Author: Chris Knadle Date: To: exim-users Subject: Re: [exim] how to secure alias-overtakings by other mailaccounts
On Monday, February 18, 2013 08:11:14, Chris Wilson wrote: > Hi all,
>
> On Mon, 18 Feb 2013, Chris Knadle wrote:
> > On Sunday, February 17, 2013 15:46:19, Deep Thought wrote:
> >> Dear Sir or Madam,
> >>
> >> I am using Exim on my server and realized that any user can overtake a
> >> mail address created by an user account. So it seems that for example, I
> >> can just enter an Alias or even change my sender mailaddress for example
> >> in Thunderbird to any mail addresses created by the account.
>
> [...]
>
> >> How can I secure it? Is there any setting to change this behaviour? That
> >> the owner of the mail address has to agree on using its mail address as
> >> an alias or sender mail address from another account?
> >
> > To do this (theoretically) you'd have to give Exim some way to /reliably/
> > iditify the user sending an email, independent of what the outbound email
> > address is, and then "validate" an outbound email address with the user
> > in an ACL rule.
[...]
> I'd say that user authentication (requiring auth to send mail "from" your
> domain) and a lookup list of allowed email addresses for each account
> would "secure" it. Note that it doesn't prevent anyone on the rest of the
> Internet from forging your email addresses. There is currently no way
> to prevent that because email is not secure.

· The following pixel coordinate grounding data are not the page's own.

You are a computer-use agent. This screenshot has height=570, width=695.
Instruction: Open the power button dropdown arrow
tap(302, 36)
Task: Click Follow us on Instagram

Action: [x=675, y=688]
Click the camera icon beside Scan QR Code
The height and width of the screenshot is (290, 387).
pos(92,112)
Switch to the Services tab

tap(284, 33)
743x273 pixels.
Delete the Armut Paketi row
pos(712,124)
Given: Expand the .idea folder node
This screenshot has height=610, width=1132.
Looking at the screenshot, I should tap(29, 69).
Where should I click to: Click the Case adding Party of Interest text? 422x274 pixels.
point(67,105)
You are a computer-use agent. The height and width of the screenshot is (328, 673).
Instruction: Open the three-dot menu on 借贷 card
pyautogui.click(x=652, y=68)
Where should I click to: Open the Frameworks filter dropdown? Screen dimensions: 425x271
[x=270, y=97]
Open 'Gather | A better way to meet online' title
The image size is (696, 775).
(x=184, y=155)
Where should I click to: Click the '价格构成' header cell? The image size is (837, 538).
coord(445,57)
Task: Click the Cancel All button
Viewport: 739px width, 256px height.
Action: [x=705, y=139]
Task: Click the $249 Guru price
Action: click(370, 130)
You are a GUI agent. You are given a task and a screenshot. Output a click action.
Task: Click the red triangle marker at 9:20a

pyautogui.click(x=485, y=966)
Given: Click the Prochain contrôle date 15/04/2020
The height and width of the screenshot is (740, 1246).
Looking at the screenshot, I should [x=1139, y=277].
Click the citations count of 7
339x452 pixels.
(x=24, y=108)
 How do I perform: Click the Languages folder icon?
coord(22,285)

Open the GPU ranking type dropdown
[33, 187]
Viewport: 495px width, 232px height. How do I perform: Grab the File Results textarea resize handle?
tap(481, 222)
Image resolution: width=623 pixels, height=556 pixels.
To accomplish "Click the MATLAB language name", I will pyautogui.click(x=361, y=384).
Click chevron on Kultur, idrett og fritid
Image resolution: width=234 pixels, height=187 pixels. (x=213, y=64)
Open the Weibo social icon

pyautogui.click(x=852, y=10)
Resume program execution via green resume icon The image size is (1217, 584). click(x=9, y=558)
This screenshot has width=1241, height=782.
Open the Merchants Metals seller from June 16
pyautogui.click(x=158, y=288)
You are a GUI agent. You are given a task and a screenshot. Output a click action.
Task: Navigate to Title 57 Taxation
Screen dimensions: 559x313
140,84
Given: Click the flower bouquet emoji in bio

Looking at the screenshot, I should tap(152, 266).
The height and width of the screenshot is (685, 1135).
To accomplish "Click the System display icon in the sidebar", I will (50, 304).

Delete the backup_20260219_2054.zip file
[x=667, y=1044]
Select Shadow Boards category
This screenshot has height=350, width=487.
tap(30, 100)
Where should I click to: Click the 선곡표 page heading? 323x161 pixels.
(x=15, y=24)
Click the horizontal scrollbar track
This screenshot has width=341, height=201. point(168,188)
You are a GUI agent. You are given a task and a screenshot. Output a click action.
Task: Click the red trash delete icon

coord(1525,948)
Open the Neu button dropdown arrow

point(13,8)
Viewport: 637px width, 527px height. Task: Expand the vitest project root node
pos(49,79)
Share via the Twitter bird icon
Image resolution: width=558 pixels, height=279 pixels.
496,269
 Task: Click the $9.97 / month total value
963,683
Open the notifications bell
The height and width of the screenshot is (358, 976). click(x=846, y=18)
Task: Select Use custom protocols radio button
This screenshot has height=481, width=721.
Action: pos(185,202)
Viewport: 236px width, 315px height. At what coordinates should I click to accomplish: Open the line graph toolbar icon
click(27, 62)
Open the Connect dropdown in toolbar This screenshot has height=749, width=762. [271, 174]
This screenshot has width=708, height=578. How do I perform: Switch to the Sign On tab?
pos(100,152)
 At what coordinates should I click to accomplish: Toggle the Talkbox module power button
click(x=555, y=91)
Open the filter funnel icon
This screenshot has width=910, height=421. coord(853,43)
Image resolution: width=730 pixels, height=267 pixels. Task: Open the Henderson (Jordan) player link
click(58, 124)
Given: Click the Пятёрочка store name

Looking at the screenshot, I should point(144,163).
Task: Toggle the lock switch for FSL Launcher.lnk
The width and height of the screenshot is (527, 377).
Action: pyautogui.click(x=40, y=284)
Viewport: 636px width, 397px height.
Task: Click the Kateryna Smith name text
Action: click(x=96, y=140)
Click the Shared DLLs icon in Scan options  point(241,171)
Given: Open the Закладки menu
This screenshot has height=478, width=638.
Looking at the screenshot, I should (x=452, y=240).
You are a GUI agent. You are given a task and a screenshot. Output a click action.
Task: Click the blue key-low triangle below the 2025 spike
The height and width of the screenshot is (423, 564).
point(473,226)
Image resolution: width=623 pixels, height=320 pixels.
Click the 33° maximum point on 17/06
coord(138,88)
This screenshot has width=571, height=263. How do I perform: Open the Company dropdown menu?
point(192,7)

I think validating user <-> email via SMTP AUTH and a lookup on the AUTH
username will work to stop users that send email through "the local Exim
server system" from being able to use the wrong outbound email address.
However it should be noted that this is attempting to use a technological
solution for what essentially sounds like a social problem.
As such, it's more likely that this check can be limited to a particular set
of email addresses that need to be controlled. For instance, it's common for
companies to have a "company-wide" email alias that sends email to all users,
but only a very limited number of people that are supposed to use it. Thus
what I'm suggesting here is flipping the lookup logic -- looking up the email
address/alias, and matching on the list of users that are allowed to use it.
This also limits the number of users that must have their mail clients set to
use SMTP AUTH.
> (DKIM helps, but not many recipients require valid DKIM headers, so it's
> possible to fool almost all recipient anyway).
Assuming that emails are coming in directly to the Exim server, the email Exim
receives happens before there's any DKIM signature, since that's something
that an MTA adds rather than a mail client.